I thought somebody mentioned it in a CS thread, but now I can’t find it.

The Liddell sisters weren’t collaborators at all, though – they were entirely passive as Dodgson spun his tale.

People often mistake the Alice stories for common nonsense – what you’d expect if they were based on situations posited by very young children and merely elaborated on by a clever writer. Not only does much of the content go over the heads of juveniles, it sails over the heads of most adults. The surrealism of the Alice books is largely due to their playful use of some very obscure elements of Classicism, and their supersaturation with sophisticated wordplay and trick logic.

They’re fun and funny, yes – but they’re also some of the most cryptic literary works ever set down.

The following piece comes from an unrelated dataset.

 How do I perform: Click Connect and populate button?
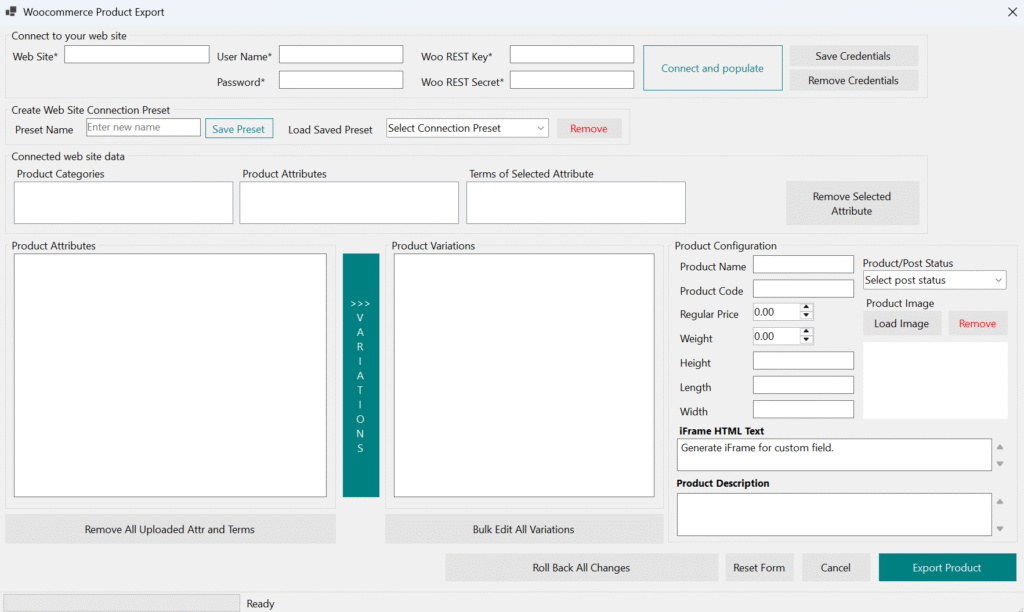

Thank you, thank you, thank you. It’s a pet peeve of mine for people to assume greats works of imagination are always linked to drugs! :slight_smile:

True. To anyone who’s interested, I recommend Martin Gardner’s Annotated Alice.

Since he apparently was not a teetotaler (based on his twitting of a teetotaling politician in one story), presumably he had his pint of beer at the local pub. So that’s a “mind-altering substance”.

Hey - what’s everyone looking at me for? I don’t know…

We’ll ask you when you’re ten feet tall.